If you live in the newspaper business an occupational hazard is called the “grip and grin”. This is the opportunity for your loyal servant to take a picture of the mayor, a member of city council, a provincial MPP or a federal MP, shaking somebody’s hand who has just received a grant to build a snowmobile trail or do a tourism study. Others that take on this time honoured ritual include service clubs that donate money to the hospital, the mayor declaring Groundhog Day, the volunteer fire department getting a new truck, or someone who has just walked or biked, or jogged across the city or the province to raise money for an important charity.

All of this is important and of course it is particularly important to the donor or receiver and their network of friends and supporters. On the other hand, it is not breaking news.

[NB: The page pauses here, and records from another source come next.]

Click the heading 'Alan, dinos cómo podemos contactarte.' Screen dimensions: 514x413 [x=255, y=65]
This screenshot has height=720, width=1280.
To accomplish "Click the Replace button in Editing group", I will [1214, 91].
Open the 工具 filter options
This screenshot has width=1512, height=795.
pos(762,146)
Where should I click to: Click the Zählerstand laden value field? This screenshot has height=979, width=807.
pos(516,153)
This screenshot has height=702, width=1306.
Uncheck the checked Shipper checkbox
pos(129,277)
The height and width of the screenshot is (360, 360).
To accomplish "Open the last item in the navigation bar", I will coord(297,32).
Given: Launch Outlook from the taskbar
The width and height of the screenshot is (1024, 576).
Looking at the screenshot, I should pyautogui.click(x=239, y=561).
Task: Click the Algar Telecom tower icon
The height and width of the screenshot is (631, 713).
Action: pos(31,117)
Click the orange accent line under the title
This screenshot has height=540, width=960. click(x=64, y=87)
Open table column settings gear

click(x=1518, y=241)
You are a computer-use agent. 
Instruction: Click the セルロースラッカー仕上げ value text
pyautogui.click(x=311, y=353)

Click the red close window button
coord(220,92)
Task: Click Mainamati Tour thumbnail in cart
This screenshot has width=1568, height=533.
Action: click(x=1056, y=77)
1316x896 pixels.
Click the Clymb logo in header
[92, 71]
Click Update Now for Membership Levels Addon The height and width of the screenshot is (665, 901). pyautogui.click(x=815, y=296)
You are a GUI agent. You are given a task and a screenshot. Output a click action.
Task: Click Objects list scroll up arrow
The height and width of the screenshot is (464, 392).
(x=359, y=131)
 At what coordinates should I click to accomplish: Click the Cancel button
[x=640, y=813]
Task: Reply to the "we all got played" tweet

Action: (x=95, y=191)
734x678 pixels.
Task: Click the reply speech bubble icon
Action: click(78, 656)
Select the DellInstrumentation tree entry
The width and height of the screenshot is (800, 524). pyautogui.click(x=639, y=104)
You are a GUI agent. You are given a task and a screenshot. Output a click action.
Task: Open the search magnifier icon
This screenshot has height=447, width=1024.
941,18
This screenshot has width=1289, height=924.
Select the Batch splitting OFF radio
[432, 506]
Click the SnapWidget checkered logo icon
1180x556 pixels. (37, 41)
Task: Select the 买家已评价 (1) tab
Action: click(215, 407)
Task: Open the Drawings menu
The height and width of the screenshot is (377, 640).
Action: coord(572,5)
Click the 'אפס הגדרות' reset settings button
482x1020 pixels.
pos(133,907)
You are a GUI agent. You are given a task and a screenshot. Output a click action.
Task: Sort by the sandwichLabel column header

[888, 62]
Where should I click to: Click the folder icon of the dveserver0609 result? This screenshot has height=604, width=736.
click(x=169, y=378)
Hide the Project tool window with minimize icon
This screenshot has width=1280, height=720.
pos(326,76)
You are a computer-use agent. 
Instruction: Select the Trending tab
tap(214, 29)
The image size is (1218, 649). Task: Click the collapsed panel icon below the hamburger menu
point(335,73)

No matter how much people claim they want happy news, they vote with their feet and gravitate to conflict.  We are drawn to drama, intrigue, and controversy, unless of course, we're in the picture.

Last week I threw all my hard-nosed news knowledge out the window and found myself unabashedly hoping for a grip and grin. The occasion was the official opening of the new NORCAT (the Northern Center for Advanced Technology) building in Sudbury. This 60,000 square-foot innovation and commercialization center is the culmination of nearly 15 years of blood, sweat and tears and, in my entirely unbiased opinion, was compelling good news. 

NORCAT is the brainchild of Darryl Lake. A former teacher at Cambrian College in Sudbury, Darryl became frustrated with the number of students who had to leave the North to find challenging work. He has dedicated his life to changing that trend and he has made a dent. More importantly, he has proven you can change history if you put your mind to it.

The formula is quite straight forward. In Northern Ontario, we have industrial strength, small- and medium-sized businesses that have grown up serving our major resource companies and they have products that can be improved upon or new ones that can be built that have never had the time or budget to grow.  Our future rests on their ability to transcend their local success and reach for the stars. This change in perspective can open the door to international trade as our products are redesigned and improved upon and repurposed to new industries. The trick is to help our small business base aspire to greatness in tangible ways that will build the economy and provide a more sustainable economy based on innovation and not on a finite commodity.

A second role for NORCAT has been to bring together big business with small business, to make sure we know what they need and have first crack at providing the solution.

A third tenet has been to think big. NORCAT has lead the way in discovering that mining materials handling equipment invented in Sudbury can be miniaturized and rethought as equipment used to handle materials a world away on Mars and the moon. Somebody has to think this stuff up and have the chutzpa to make the call. NORCAT, with its Canadian SMEs (Small- and medium-sized enterprises) is doing millions of dollars of work with NASA and the Canadian Space Agency that wouldn’t have happened if Darryl hadn’t been upset to see Northern kids go south.

The most recent addition to Darryl’s dream has been a building that would house all this creative energy.

As I said to those who attended the opening last week, “As you walk around this building, think of it as a beehive.

It is an institute of higher learning without the professors; it is an MBA program without the case studies;  it is a locker room without the shoulder pads; it is an economic town square without the clock. When you book your space in this building the currency is energy, ideas and ambition. You come here to expand your business and your horizons. You come here to innovate, to connect with other like-minded people, and to cheer them on. When you come here you are dealing yourself in. When you come here you know you belong to a fraternity of creative people who want to grow and prosper. When you come into this building you are building Northern Ontario.

This is what Darryl has created.


Michael Atkins is the chair of NORCAT and president of Laurentian Media Group.